(Directive)
Could you write out the passage from the knitting comments, starting with "It is exactly" and going on through "the knit stitch.", copying it exactly?

Paula September 22, 2010 at 15:12

Thank-you for your quick response. I actually looked it up on youtube to see what it looked like, and got 3 very helpful videos. This looks easy and fun. I now have to go and look for the stitch markers I inherited from my knitting mother, who, actually, I remember thought knitting in the round was too difficult. It’s too bad she died before youtube was invented.

Helen Flagg September 22, 2010 at 16:25

Paula, I am really proud of you for looking for answers on the
Internet when you have knitting questions. That is a great habit
to get into and shows real resourcefulness. Good for you! Everything we can do to advance our knitting skills one step at
a time means more enjoyment of our craft and more opportunities
for creativity.

Dochas22 September 22, 2010 at 19:56

If I don’t have any stitch markers handy, I substitute a rubber band looped twice around the needle, or a twisty tie made into a loop. Or even a scrap of yarn tied loosely around the needle.

Modelwidow September 22, 2010 at 20:28

Thanks for the clear explaination of joining.
As I was a bit late casting on I enjoyed a lunch times knitting the collar in the park today in the sunshine, so I have now caught up .

Helen Flagg September 22, 2010 at 22:01

Thanks for the suggestions! Improvization is so creative………..
whatever works for you, do it!

Dawne September 22, 2010 at 22:06

I always use yarn to make loops for stitch markers. There are so many ways to use waste yarn and it’s so much cheaper. If I lose a stitch marker (which I do too often) it’s no big deal to get another one!

Yvonne September 22, 2010 at 23:04

I think I understand everything but after we join the collar and start knitting the body of the Cuddle, do we just do knit stitch or do we do stockinette stitch? The Step 3 directions say knit stitch but your reply to Paula says to knit in stockinette stitch. Am I making this more complicated than it really is? :-}

Becka Westcott September 22, 2010 at 23:28

Hi Yvonne –
When you knit in a circle you get a stockinette stitch by Knitting every row. If you wanted a garter stitch you would have to Knit one row/Purl the next row.
It is exactly opposite of how it works on straight needles knitting back and forth.
It is why I love circular needles – I can knit “stockinette” using only a Knit stitch which seems to work up faster for me.

Helen Flagg September 23, 2010 at 00:05

Becka is exactly right, Yvonne. The knit stitch is all you use
for the body. There is no “going in the other direction.” You
just knit around and around until you get the length you want.
It looks like stockinette stitch but you only use the knit stitch.

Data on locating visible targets
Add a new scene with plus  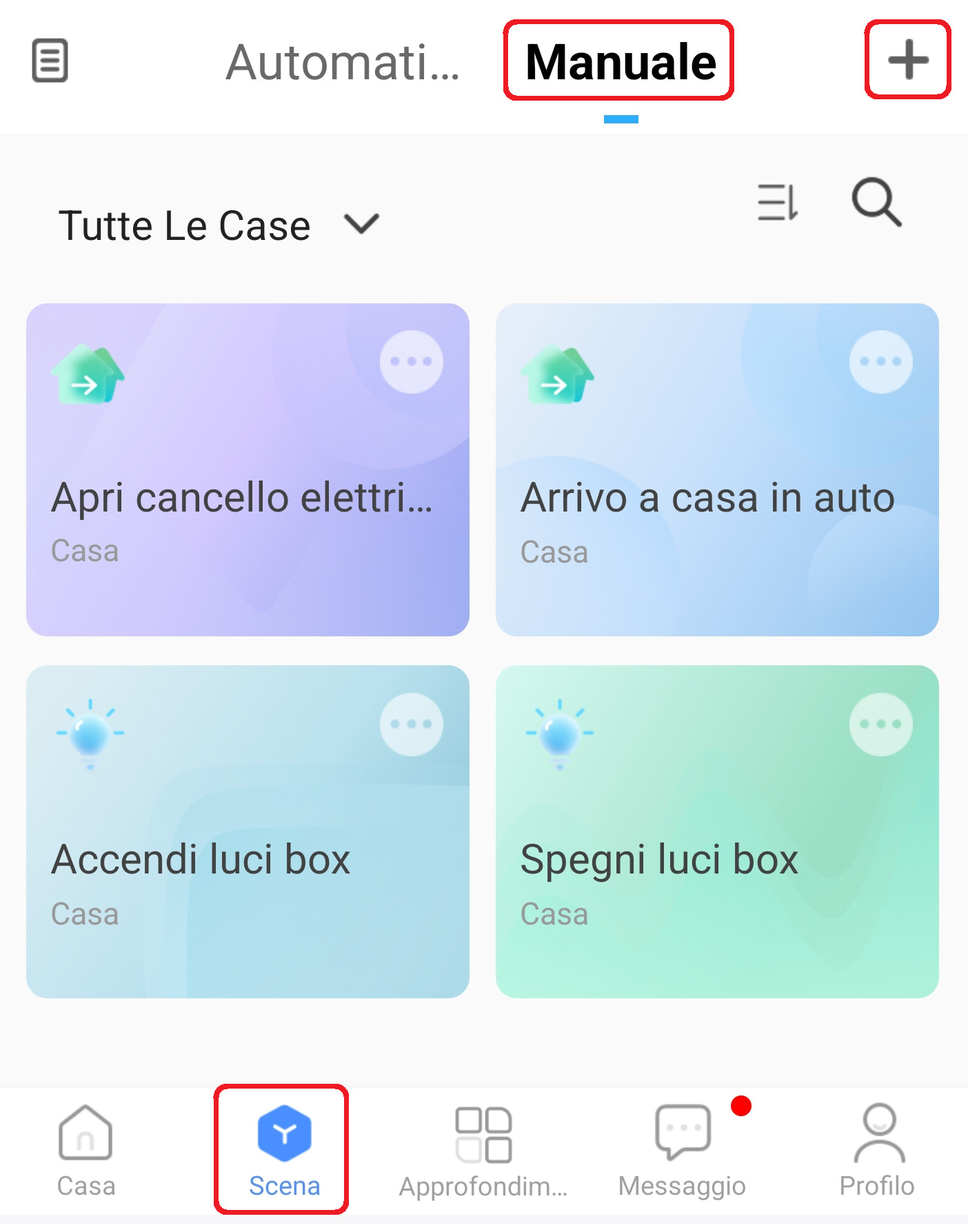907,60
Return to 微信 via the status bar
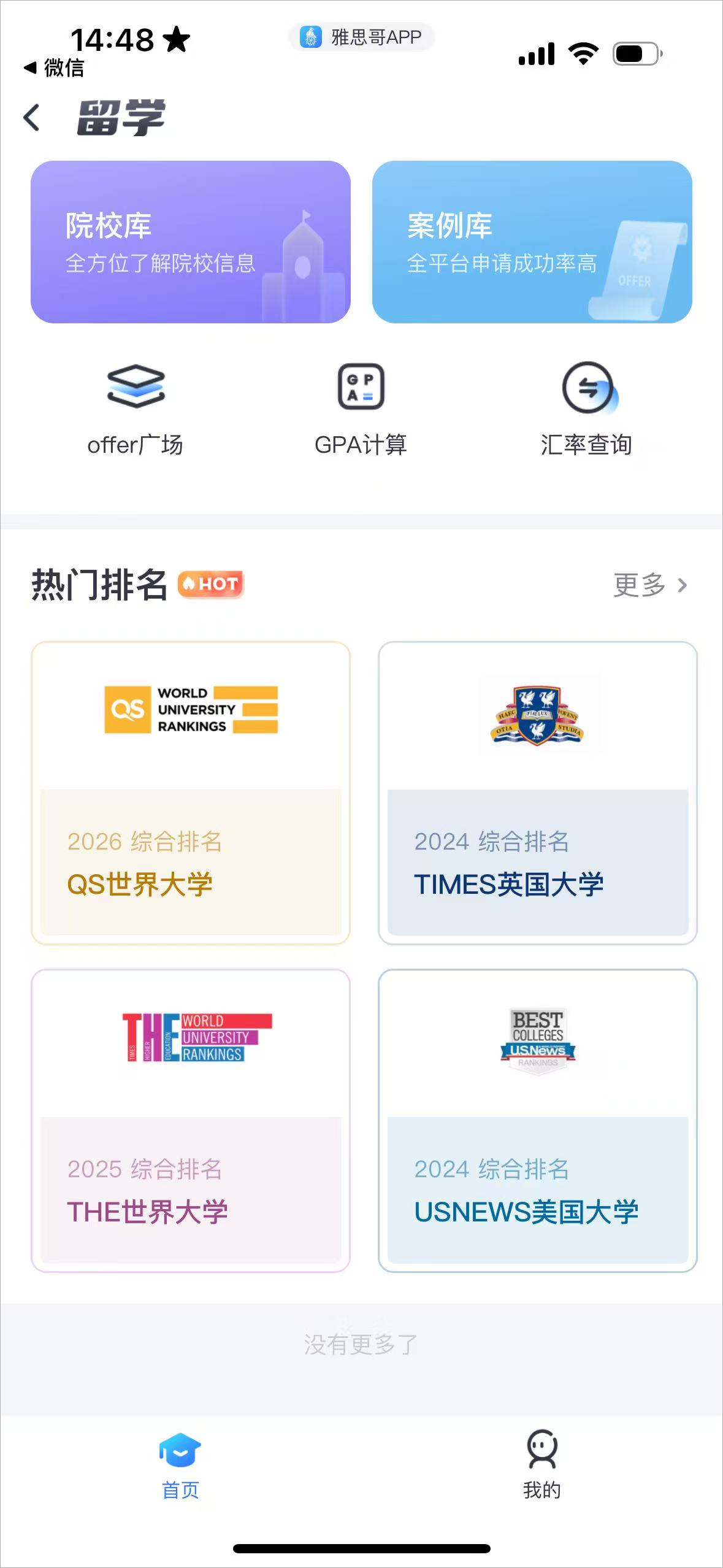 click(x=54, y=67)
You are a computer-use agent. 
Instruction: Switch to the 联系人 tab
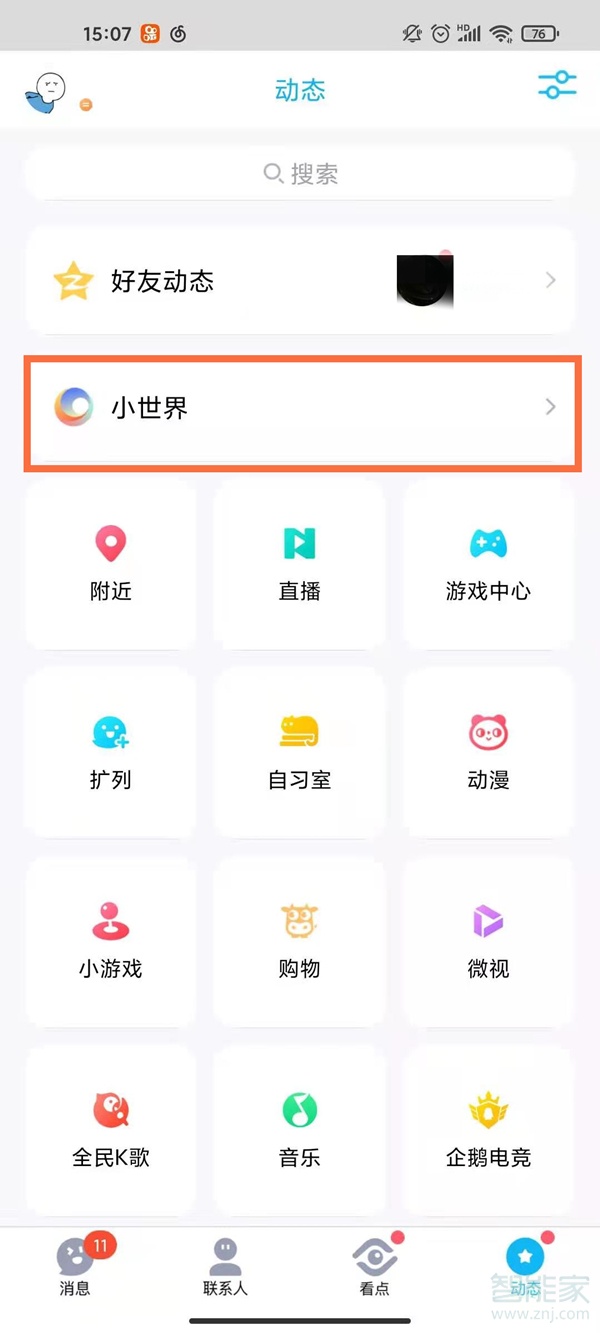pos(225,1267)
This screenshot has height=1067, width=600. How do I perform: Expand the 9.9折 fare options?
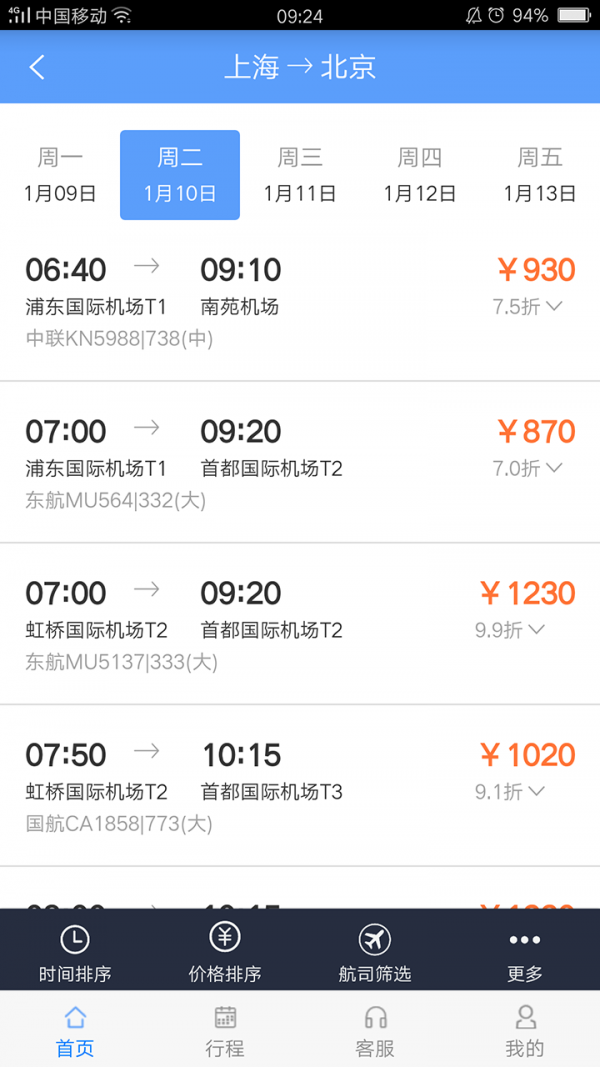(x=510, y=629)
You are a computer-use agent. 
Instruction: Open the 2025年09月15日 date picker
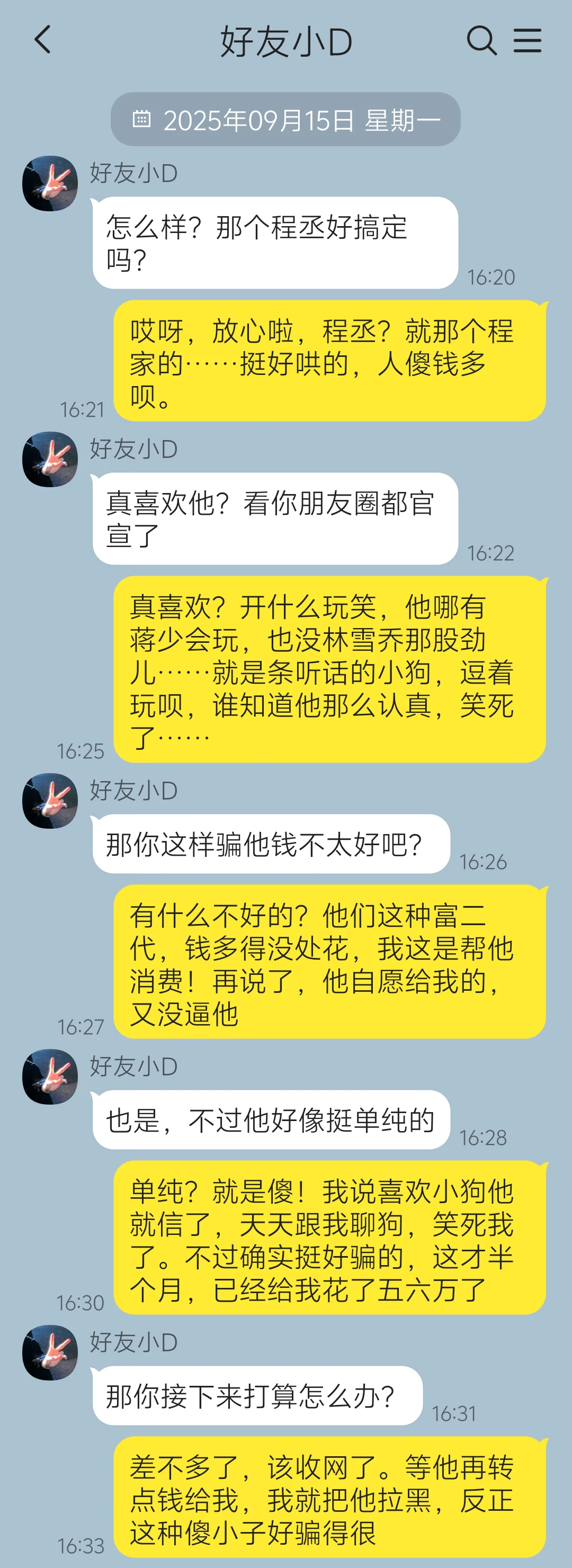coord(285,119)
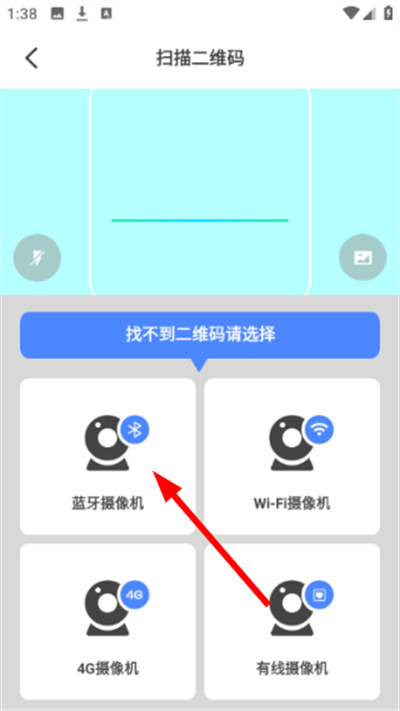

(Answer for this exercise)
It is exactly opposite of how it works on straight needles knitting back and forth.
It is why I love circular needles – I can knit “stockinette” using only a Knit stitch which seems to work up faster for me.

Helen Flagg September 23, 2010 at 00:05

Becka is exactly right, Yvonne. The knit stitch is all you use
for the body. There is no “going in the other direction.” You
just knit around and around until you get the length you want.
It looks like stockinette stitch but you only use the knit stitch.